وَ istînâfiyyedir. Menfi fiile isnad edilmiş isim cümlesi, faide-i haber ibtidaî kelamdır. Olumsuz siyakta müsnedün ileyhin takdimi hükmü takviye ifade etmiştir. Allah Teâlâ fesad kimseleri sevmediğini isim cümlesi formuyla bildirmiştir. İsim cümlesi sübut ifade eder.

Olumsuz bir cümlede ismin fiile takdim edilmesi, fiilin bu isimdeki olumsuzluğunu ama başka isimlerdeki varlığını ifade eder. (Sâmerrâî, Beyâni Tefsir Metodu, Yasin Sûresi/40)

Müsnedin muzari fiil olarak gelmesi hükmü takviye, hudûs ve teceddüd ifade etmektedir. Ayrıca muzari fiil olayı zihinde canlandırmayı sağlayarak muhatabı etkiler. Muzari fiilin geldiği hallerde çoğunlukla bu gaye mevcuttur. Muzari fiilin kullanımıyla, sahne muhatabın gözünde sanki o anda canlanır. Bu da insanı etkiler. 

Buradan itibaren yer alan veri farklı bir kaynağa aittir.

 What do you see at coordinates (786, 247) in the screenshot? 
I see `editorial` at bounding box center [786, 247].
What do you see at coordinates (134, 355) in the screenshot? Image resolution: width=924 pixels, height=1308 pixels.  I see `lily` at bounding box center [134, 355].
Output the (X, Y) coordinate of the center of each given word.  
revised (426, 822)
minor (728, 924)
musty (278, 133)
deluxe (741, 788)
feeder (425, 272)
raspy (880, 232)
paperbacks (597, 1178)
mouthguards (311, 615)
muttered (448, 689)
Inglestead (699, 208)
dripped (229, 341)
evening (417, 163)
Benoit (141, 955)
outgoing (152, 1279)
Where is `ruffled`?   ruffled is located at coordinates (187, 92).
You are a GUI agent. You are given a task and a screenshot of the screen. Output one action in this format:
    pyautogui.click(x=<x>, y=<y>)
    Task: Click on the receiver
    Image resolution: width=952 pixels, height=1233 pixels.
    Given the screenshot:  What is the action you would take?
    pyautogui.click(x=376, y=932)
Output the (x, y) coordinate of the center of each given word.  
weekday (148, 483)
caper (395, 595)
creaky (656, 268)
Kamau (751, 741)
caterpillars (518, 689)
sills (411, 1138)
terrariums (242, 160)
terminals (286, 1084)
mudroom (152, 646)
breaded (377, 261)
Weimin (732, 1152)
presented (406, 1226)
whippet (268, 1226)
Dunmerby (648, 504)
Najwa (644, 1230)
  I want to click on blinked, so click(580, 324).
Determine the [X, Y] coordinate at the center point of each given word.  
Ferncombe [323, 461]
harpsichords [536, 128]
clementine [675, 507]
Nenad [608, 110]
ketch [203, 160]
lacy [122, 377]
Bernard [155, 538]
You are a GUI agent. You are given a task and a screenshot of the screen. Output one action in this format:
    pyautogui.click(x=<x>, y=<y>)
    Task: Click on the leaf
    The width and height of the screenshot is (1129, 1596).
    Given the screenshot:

Nefy harfinin müsnedün ileyhden sonra gelmesi ve müsnedin de fiil olması halinde bu terkip, hükmü takviye ifade eder. Ancak bazı karineler vasıtasıyla tahsis de ifade edebilir. Hükmü takviye demek; hükmü tekid etmek ve hükmün gerçeğe mutabık olduğunu ifade etmek demektir. (Fatma Serap Karamollaoğlu, Kur’an Işığında Belâgat Dersleri Meânî İlmi)

Müsnedün ileyhin bütün esma-i hüsnaya ve kemâl sıfatlara şamil olan lafza-i celâlle marife olması, kalplere telezzüz, teberrük ve korku duyguları salmak içindir.

Ayette mütekellim Allah Teâlâ’dır. Dolayısıyla lafza-i celâlde tecrîd sanatı vardır.

Cümle mesel tarikinde tezyîldir. Tezyîl cümleleri ıtnâb babındandır.

ٱلۡفَسَادَ  kelimesi masdar kalıbında gelerek mübalağa ifade etmiştir.

هم zamiri değil de zahir isim olarak ٱلۡفَسَادَ kullanılması, onları zemmetmek için yapılan ıtnâb sanatıdır.